### WORK TO BE COMPLETED
Please set down the listing exactly, from the first line to the last.
━━━━
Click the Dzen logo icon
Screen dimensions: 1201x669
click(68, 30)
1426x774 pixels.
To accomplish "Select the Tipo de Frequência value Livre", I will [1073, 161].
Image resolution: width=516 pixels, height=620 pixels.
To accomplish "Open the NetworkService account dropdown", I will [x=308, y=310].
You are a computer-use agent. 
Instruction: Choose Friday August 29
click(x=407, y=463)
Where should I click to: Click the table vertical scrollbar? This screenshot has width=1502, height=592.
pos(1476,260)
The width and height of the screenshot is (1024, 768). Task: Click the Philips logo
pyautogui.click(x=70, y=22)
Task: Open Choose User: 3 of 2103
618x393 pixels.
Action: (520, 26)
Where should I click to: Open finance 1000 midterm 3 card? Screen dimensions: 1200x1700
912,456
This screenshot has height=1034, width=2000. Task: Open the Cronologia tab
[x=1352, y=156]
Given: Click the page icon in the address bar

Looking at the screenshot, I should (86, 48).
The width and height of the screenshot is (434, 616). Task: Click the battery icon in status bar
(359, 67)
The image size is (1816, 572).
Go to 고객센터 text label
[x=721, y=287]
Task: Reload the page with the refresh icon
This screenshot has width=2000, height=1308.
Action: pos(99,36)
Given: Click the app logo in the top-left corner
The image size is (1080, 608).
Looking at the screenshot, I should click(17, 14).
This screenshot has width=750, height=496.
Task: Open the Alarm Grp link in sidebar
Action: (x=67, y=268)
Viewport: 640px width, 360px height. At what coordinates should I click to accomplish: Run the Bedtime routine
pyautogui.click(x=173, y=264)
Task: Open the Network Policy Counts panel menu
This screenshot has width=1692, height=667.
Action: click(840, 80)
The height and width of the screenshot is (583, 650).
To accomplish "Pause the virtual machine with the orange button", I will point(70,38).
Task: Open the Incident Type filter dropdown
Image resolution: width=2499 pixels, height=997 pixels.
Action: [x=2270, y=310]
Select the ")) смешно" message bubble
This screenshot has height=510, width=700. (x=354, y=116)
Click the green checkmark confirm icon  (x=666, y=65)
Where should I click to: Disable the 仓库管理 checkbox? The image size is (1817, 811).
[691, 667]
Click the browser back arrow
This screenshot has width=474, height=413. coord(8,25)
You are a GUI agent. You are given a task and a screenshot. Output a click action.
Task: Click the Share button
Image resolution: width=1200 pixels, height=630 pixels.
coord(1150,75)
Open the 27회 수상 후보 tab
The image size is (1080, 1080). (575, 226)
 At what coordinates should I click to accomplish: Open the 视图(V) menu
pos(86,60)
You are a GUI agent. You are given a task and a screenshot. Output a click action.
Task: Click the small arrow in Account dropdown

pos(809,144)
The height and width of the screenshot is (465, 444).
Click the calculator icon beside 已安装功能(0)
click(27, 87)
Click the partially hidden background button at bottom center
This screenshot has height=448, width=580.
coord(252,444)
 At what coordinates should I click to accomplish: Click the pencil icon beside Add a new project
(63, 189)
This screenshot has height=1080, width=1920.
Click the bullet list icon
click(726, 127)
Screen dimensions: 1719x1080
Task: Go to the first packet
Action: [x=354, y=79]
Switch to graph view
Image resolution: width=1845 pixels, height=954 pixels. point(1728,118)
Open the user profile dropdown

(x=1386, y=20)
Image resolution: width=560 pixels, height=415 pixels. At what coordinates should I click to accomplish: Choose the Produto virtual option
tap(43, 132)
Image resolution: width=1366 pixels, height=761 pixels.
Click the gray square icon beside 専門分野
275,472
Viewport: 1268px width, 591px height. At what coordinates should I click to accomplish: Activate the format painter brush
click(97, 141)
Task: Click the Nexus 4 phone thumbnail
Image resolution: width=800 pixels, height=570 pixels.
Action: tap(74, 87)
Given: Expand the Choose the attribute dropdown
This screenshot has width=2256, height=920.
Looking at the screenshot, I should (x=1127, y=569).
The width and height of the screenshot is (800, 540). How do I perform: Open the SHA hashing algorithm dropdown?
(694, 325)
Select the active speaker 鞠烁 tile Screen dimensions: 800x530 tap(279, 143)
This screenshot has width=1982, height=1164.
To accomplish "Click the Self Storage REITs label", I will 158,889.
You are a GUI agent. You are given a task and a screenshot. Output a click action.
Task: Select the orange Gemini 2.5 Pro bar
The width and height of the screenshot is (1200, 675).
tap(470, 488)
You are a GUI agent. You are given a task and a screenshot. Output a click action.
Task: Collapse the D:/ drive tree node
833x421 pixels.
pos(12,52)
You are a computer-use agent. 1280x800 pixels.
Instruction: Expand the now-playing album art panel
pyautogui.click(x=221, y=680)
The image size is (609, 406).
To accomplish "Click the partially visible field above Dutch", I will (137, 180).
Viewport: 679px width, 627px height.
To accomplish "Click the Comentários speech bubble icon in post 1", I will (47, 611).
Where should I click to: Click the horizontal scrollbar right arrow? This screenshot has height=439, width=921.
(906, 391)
━━━━
### RESPONSE
Click the Dzen logo icon
Screen dimensions: 1201x669
click(68, 30)
1426x774 pixels.
To accomplish "Select the Tipo de Frequência value Livre", I will [1073, 161].
Image resolution: width=516 pixels, height=620 pixels.
To accomplish "Open the NetworkService account dropdown", I will [x=308, y=310].
You are a computer-use agent. 
Instruction: Choose Friday August 29
click(x=407, y=463)
Where should I click to: Click the table vertical scrollbar? This screenshot has width=1502, height=592.
pos(1476,260)
The width and height of the screenshot is (1024, 768). Task: Click the Philips logo
pyautogui.click(x=70, y=22)
Task: Open Choose User: 3 of 2103
618x393 pixels.
Action: (520, 26)
Where should I click to: Open finance 1000 midterm 3 card? Screen dimensions: 1200x1700
912,456
This screenshot has height=1034, width=2000. Task: Open the Cronologia tab
[x=1352, y=156]
Given: Click the page icon in the address bar

Looking at the screenshot, I should (86, 48).
The width and height of the screenshot is (434, 616). Task: Click the battery icon in status bar
(359, 67)
The image size is (1816, 572).
Go to 고객센터 text label
[x=721, y=287]
Task: Reload the page with the refresh icon
This screenshot has width=2000, height=1308.
Action: pos(99,36)
Given: Click the app logo in the top-left corner
The image size is (1080, 608).
Looking at the screenshot, I should click(17, 14).
This screenshot has width=750, height=496.
Task: Open the Alarm Grp link in sidebar
Action: (x=67, y=268)
Viewport: 640px width, 360px height. At what coordinates should I click to accomplish: Run the Bedtime routine
pyautogui.click(x=173, y=264)
Task: Open the Network Policy Counts panel menu
This screenshot has width=1692, height=667.
Action: click(840, 80)
The height and width of the screenshot is (583, 650).
To accomplish "Pause the virtual machine with the orange button", I will point(70,38).
Task: Open the Incident Type filter dropdown
Image resolution: width=2499 pixels, height=997 pixels.
Action: [x=2270, y=310]
Select the ")) смешно" message bubble
This screenshot has height=510, width=700. (x=354, y=116)
Click the green checkmark confirm icon  (x=666, y=65)
Where should I click to: Disable the 仓库管理 checkbox? The image size is (1817, 811).
[691, 667]
Click the browser back arrow
This screenshot has width=474, height=413. coord(8,25)
You are a GUI agent. You are given a task and a screenshot. Output a click action.
Task: Click the Share button
Image resolution: width=1200 pixels, height=630 pixels.
coord(1150,75)
Open the 27회 수상 후보 tab
The image size is (1080, 1080). (575, 226)
 At what coordinates should I click to accomplish: Open the 视图(V) menu
pos(86,60)
You are a GUI agent. You are given a task and a screenshot. Output a click action.
Task: Click the small arrow in Account dropdown

pos(809,144)
The height and width of the screenshot is (465, 444).
Click the calculator icon beside 已安装功能(0)
click(27, 87)
Click the partially hidden background button at bottom center
This screenshot has height=448, width=580.
coord(252,444)
 At what coordinates should I click to accomplish: Click the pencil icon beside Add a new project
(63, 189)
This screenshot has height=1080, width=1920.
Click the bullet list icon
click(726, 127)
Screen dimensions: 1719x1080
Task: Go to the first packet
Action: [x=354, y=79]
Switch to graph view
Image resolution: width=1845 pixels, height=954 pixels. point(1728,118)
Open the user profile dropdown

(x=1386, y=20)
Image resolution: width=560 pixels, height=415 pixels. At what coordinates should I click to accomplish: Choose the Produto virtual option
tap(43, 132)
Image resolution: width=1366 pixels, height=761 pixels.
Click the gray square icon beside 専門分野
275,472
Viewport: 1268px width, 591px height. At what coordinates should I click to accomplish: Activate the format painter brush
click(97, 141)
Task: Click the Nexus 4 phone thumbnail
Image resolution: width=800 pixels, height=570 pixels.
Action: tap(74, 87)
Given: Expand the Choose the attribute dropdown
This screenshot has width=2256, height=920.
Looking at the screenshot, I should (x=1127, y=569).
The width and height of the screenshot is (800, 540). How do I perform: Open the SHA hashing algorithm dropdown?
(694, 325)
Select the active speaker 鞠烁 tile Screen dimensions: 800x530 tap(279, 143)
This screenshot has width=1982, height=1164.
To accomplish "Click the Self Storage REITs label", I will 158,889.
You are a GUI agent. You are given a task and a screenshot. Output a click action.
Task: Select the orange Gemini 2.5 Pro bar
The width and height of the screenshot is (1200, 675).
tap(470, 488)
You are a GUI agent. You are given a task and a screenshot. Output a click action.
Task: Collapse the D:/ drive tree node
833x421 pixels.
pos(12,52)
You are a computer-use agent. 1280x800 pixels.
Instruction: Expand the now-playing album art panel
pyautogui.click(x=221, y=680)
The image size is (609, 406).
To accomplish "Click the partially visible field above Dutch", I will (137, 180).
Viewport: 679px width, 627px height.
To accomplish "Click the Comentários speech bubble icon in post 1", I will (47, 611).
Where should I click to: Click the horizontal scrollbar right arrow? This screenshot has height=439, width=921.
(906, 391)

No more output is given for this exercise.